A mille lieux des mastodontes à gros budgets nominés aux Oscars, « Aya » est une petite perle tombée du ciel. 39 minutes de poésie qui racontent la rencontre fortuite d’un Scandinave et d’une Israélienne à l’aéroport de Tel-Aviv.
A son arrivée, le voyageur prend par erreur la jeune femme pour son chauffeur – ce qu’elle ne va pas démentir. Ce n’est qu’une fois en route vers Jérusalem qu’elle se décide à lui avouer la vérité.
« Même si notre style cinématographique est très différent du cinéma hollywoodien, c’est une belle consécration, un peu surréaliste, d’être nominé aux Oscars et de se retrouver ici à Los Angeles », raconte le réalisateur israélien Oded Binnun. Le jour de l’annonce des nominations, il avait laissé sa femme, Mihal Brezis, avec laquelle il a co-réalisé « Aya», regarder les résultats et le prévenir par SMS.
Leur court-métrage, largement salué par la critique et récompensé par les Ophir Awards (l’équivalent israélien des Oscars), est le fruit d’une collaboration franco-israélienne, entre deux maisons de productions. Côté israélien, Cassis Production, fondé en 2011 par Hillel Roseman, producteur de la série israélienne In Treatment, et Yaël Abecassis, l’actrice fétiche du célèbre réalisateur Amos Gitaï. Aya est leur tout premier bébé. « Ce qui est drôle, c’est que notre rencontre avec Hillel a eu lieu dans un aéroport, comme dans le film ! C’était très bref, car nous étions sur le point de prendre une correspondance, mais nous avions promis de nous recontacter très vite », raconte Mihal Brezis.
L’initiative du film est en fait venue du côté français, grâce au système de subventions hexagonales, favorables aux co-productions internationales, et plus particulièrement aux courts-métrages. « Pablo Mehler de chez Divine Productions, avec lequel nous avions déjà travaillé sur notre précédent film, nous a contactés pour nous prévenir qu’il avait obtenu des fonds pour un nouveau court-métrage. Nous avons alors décidé de transformer notre long-métrage sur lequel nous étions en train de travailler, en film court.» Une belle opportunité, vu le succès du film. Le couple de réalisateurs s’est d’ailleurs remis à plancher sur une version longue d’« Aya ».
Un cinéma franco-israélien
Au-delà même de la production, les influences françaises du film sont nombreuses, reflet du poids de la francophonie en Israël, où résident de nombreux Français, Marocains, Algériens et Tunisiens. « L’actrice principale, Sarah Adler (Les Méduses, Marie-Antoinette) est franco-israélienne. Yaël Abecassis est une francophone d’origine marocaine, qui a des liens forts avec la France et le cinéma français. Je suis moi-même la fille de deux Français », raconte Mihal Brezis, qui a choisi d’élever son fils dans la langue de Molière.
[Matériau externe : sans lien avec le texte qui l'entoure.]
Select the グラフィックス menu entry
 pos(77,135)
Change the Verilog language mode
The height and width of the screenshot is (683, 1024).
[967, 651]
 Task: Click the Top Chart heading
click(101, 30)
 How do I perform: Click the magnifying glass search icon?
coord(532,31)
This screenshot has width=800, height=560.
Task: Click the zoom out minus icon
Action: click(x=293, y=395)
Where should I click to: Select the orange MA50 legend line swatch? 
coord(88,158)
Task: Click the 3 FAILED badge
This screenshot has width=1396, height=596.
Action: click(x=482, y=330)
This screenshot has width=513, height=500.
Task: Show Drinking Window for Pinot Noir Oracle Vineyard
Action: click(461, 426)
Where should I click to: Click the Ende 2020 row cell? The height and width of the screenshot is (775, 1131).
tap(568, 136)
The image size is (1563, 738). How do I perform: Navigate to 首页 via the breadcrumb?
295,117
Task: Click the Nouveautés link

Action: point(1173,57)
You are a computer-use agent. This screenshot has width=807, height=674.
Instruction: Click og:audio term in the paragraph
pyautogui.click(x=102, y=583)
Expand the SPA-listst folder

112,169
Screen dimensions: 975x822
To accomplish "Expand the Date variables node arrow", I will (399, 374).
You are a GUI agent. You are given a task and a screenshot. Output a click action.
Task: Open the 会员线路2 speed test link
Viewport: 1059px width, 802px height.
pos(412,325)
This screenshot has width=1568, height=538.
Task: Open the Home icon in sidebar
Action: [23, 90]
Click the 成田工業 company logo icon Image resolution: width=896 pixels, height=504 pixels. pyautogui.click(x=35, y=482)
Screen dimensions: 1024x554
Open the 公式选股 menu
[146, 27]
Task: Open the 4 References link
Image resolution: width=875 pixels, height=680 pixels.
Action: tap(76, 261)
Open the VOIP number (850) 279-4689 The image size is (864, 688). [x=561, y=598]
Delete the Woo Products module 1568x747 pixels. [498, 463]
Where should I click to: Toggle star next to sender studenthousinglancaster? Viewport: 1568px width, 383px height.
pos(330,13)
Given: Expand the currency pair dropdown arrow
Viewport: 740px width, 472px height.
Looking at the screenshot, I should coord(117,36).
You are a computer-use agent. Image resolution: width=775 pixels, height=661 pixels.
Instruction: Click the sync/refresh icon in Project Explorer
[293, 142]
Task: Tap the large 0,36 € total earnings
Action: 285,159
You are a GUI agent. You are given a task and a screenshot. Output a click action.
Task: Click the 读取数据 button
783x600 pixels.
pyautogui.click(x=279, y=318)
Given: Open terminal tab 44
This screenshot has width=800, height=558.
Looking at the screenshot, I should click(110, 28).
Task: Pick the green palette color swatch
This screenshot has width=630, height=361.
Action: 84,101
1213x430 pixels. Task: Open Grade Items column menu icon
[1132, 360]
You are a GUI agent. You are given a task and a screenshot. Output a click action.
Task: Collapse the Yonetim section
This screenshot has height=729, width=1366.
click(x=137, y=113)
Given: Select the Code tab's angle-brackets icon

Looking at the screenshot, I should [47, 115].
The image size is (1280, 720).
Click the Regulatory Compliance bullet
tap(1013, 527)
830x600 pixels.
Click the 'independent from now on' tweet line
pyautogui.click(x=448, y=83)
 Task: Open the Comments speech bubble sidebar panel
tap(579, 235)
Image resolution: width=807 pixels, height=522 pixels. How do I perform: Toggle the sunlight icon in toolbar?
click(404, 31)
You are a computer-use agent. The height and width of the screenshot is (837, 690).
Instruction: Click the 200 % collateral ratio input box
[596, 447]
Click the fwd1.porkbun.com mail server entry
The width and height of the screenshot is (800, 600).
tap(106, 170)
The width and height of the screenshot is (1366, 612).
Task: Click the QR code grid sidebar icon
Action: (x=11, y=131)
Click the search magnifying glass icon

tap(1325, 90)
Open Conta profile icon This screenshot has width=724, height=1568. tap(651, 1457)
« Pour Aya, nous avons été très inspiré par un film de Catherine Breillat, Brève Traversée. Sauf qu’il y a beaucoup plus de scènes de sexe que dans Aya !», s’amusent les deux réalisateurs.
La nomination du film d’Oded Binun et Mihal Brezis aux Oscars vient aussi confirmer l’essor d’un nouveau cinéma israélien qui plaît à l’international. « C’est un cinéma plus mûr, capable d’explorer des thématiques qui ne sont plus exclusivement politiques ou centrées sur le conflit. Et qui parle désormais aussi bien aux Israéliens qu’à un plus large public. »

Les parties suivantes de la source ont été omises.